# Apple Logo on Hoyt Limbs



## curvaceous (Feb 3, 2010)

Only a guess , but id say it had something to do with the william tell story , being so accurate and being able to shoot an apple off someones head .


----------



## limbwalker (Sep 26, 2003)

I know that the apple was the Hoyt logo for many years (20+?) before they started to get away from it around 2000 or so...

Look at any Hoyt bow from the 80's or 90's and you'll see that prominent apple logo on it somewhere. 

I haven't looked closely at the 990's. If they brought it back, it's not a bad idea on their part. A lot of us "more experienced" archers still associate that apple with Hoyt.

John


----------



## Bean Burrito (Apr 20, 2011)

The tale of William Tell shooting the apple is the only thing that comes to mind.


----------



## Moebow (Jul 8, 2010)

One of the "burrs" under my saddle with common archery stories. William Tell was a cross bow shooter NOT an archer. Why do so many think the "shooting an apple" off someone's head story is in anyway archery related?? I know Howard did it in exhibaitions and probably others, but the origin of the story is Swiss - William Tell.

Just one of my 'peeves":angry:

Arne


----------



## Beastmaster (Jan 20, 2009)

Moebow said:


> One of the "burrs" under my saddle with common archery stories. William Tell was a cross bow shooter NOT an archer. Why do so many think the "shooting an apple" off someone's head story is in anyway archery related?? I know Howard did it in exhibaitions and probably others, but the origin of the story is Swiss - William Tell.
> 
> Just one of my 'peeves":angry:
> 
> Arne


Tell was forced to shoot the apple off of his son's head due to some minor noble who was ticked that Tell didn't recognize him properly. 

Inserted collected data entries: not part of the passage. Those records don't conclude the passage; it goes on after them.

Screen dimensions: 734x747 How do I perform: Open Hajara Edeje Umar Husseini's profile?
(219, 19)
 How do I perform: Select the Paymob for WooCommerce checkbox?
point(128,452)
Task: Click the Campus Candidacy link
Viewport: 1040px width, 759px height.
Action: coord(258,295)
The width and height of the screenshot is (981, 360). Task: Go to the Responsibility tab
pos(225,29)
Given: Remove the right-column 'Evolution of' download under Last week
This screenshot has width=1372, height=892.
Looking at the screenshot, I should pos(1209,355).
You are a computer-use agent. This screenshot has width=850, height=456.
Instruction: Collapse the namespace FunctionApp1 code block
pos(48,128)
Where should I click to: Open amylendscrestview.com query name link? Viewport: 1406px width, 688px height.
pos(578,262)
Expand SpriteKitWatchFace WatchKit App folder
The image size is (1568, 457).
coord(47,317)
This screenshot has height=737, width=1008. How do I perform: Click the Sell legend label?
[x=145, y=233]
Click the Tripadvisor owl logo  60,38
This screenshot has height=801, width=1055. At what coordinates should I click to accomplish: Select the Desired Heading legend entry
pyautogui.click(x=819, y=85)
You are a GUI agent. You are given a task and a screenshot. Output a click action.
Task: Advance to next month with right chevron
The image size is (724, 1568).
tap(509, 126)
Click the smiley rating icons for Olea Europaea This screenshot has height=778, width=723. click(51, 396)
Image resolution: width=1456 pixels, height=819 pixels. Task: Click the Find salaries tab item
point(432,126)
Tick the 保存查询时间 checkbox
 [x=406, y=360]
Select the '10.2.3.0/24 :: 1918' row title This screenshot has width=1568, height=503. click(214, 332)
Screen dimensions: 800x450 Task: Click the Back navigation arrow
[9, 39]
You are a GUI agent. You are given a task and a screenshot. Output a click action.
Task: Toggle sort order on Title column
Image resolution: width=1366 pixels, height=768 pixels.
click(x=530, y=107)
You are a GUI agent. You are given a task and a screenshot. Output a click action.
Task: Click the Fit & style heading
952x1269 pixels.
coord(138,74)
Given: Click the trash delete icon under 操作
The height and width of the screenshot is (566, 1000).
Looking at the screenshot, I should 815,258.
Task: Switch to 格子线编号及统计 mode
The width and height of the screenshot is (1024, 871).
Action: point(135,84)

The noble was impressed that Tell shot the apple off of his son's head successfully, but was wondering why William Tell brought out two crossbow bolts.

If Tell killed his son, the noble would have been next.

And, ultimately, the noble died at the hand of bolt #2.


----------



## Harperman (Sep 3, 2006)

Anyone remember the old full page Hoyt ad's in the Archery magazines, that had the slow motion picture of the arrow blasting through the apple??...I am getting old......Jim


----------



## Bean Burrito (Apr 20, 2011)

Well then, any other ideas? Apple of my eye (Cupids arrow)? I can't think of anything else that really fits.


----------



## Harperman (Sep 3, 2006)

I also think that it is because Hoyt's are sooo SWEET!.....L.O.L...Jim


----------



## Inukshuk (Aug 21, 2005)

Beastmaster said:


> Tell was forced to shoot the apple off of his son's head due to some minor noble who was ticked that Tell didn't recognize him properly.
> 
> The noble was impressed that Tell shot the apple off of his son's head successfully, but was wondering why William Tell brought out two crossbow bolts.
> 
> ...


I was taught that when asked about the second bolt Tell said that if he had missed and killed his son the second bolt was intended for the noble. That got him promptly arrested. When on their way to the city (which ment crossing a large lakeor body of water) they encountered very ruff conditions and all were frightened for their lives. Tell was also know for his expert handling of a boat and was ordered to get them to safety. When he got them to sallow waters he jumped ship and escaped.
And yes, he shot a cross-bow.


----------



## Huntmaster (Jan 30, 2003)

Harperman said:


> I also think that it is because Hoyt's are sooo SWEET!.....L.O.L...Jim


OMG.....ukey:.....I feel it coming..........yup........:vom:


 :icon_1_lol: 



Sorry, just had to do that.

As a dedicated PSE shooter, I felt it was my duty :icon_salut:


----------



## TheAncientOne (Feb 14, 2007)

limbwalker said:


> A lot of us "more experienced" archers still associate that apple with Hoyt.
> 
> John


I get it, older right?

TAO


----------



## lksseven (Mar 21, 2010)

Maybe it's not William Tell. Maybe the apple is a nod to the Garden of Eden, with the bow as Eve and the archer as Adam ... the illicit allure of the bow to pull the archer off the straight and narrow, away from his family and responsibilities, helplessly drawn by his lust for the knowledge of tens and nines


----------



## m013690 (Sep 3, 2011)

lksseven said:


> Maybe it's not William Tell. Maybe the apple is a nod to the Garden of Eden, with the bow as Eve and the archer as Adam ... the illicit allure of the bow to pull the archer off the straight and narrow, away from his family and responsibilities, helplessly drawn by his lust for the knowledge of tens and nines


Nope... that's not a stretch or anything... if you're not already, maybe you should get into creative writing. That sort of tenuous metaphor s the stuff great (or sappy) poetry is made of!

Note that I'm not denying your analogy either, however...


----------